Legislator Minta Usulan Bulog dan Bapanas Jadi Kementerian Dikaji Mendalam
Poin Penting
|
JAKARTA, Investortrust.id -- Anggota Komisi IV DPR Hindun Anisah, merespons usulan penggabungan Badan Urusan Logistik (Bulog) dan Badan Pangan Nasional (Bapanas) menjadi satu kementerian. Ia menilai wacana tersebut perlu dikaji secara mendalam agar tidak menimbulkan persoalan baru dalam tata kelola pangan nasional.
"Setiap usulan yang menyangkut kelembagaan strategis seperti Bulog dan Bapanas harus dikaji dengan komprehensif. Kita perlu melihat manfaat jangka panjangnya bagi kedaulatan pangan, efisiensi birokrasi, dan kesejahteraan petani," kata Hindun dalam keterangannya dikutip Selasa (14/10/2025).
Menurutnya penggabungan kedua lembaga tersebut menjadi kementerian bisa memberikan sejumlah keuntungan. Beberapa di antaranya, memperkuat koordinasi dan pengambilan keputusan dalam kebijakan pangan nasional. Selain itu, perubahan menjadi kementerian juga bisa mempercepat respons terhadap krisis pangan dan stabilisasi harga, serta memperjelas rantai komando dari hulu hingga hilir dalam distribusi pangan.

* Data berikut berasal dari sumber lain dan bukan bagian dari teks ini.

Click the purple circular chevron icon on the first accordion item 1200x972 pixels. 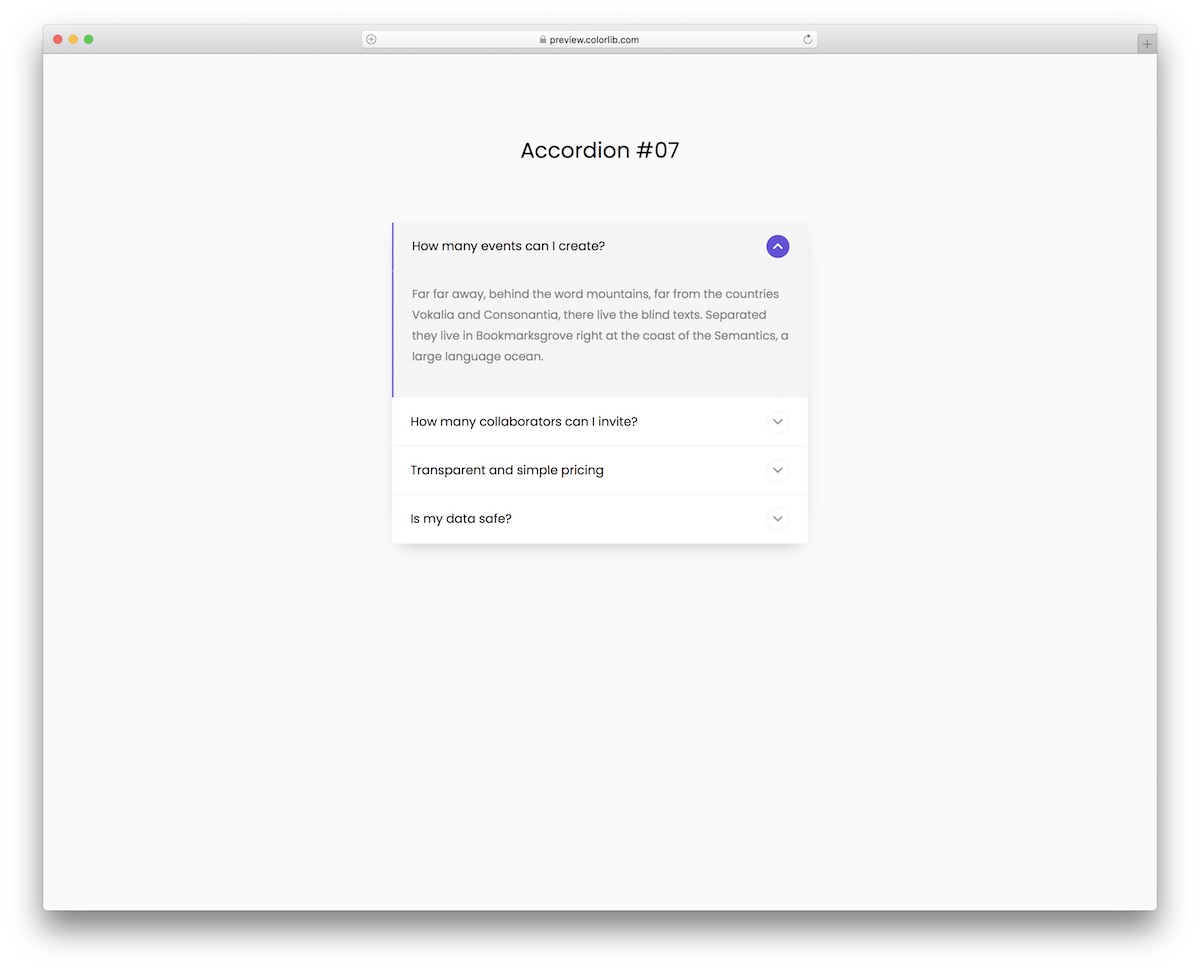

Hindun juga mengingatkan potensi kerugian dan tantangan yang perlu diantisipasi. Kalau tidak disiapkan matang, bisa terjadi tumpang tindih kewenangan, pembengkakan birokrasi.
"Atau justru memperlambat kinerja di lapangan. Kita tidak ingin reformasi kelembagaan justru menambah beban baru," ujarnya.
Hindun mengatakan, apa pun bentuk kelembagaannya nanti, pemerintah harus tetap fokus memperbaiki distribusi beras nasional. Menurutnya, rantai distribusi yang efisien adalah kunci agar harga beras stabil dan pasokan tetap terjaga di seluruh wilayah Indonesia.
“Yang paling penting adalah bagaimana kebijakan pangan ini berdampak langsung pada kesejahteraan petani. Jangan sampai petani terus berada di posisi lemah dalam rantai nilai pangan nasional," tegasnya.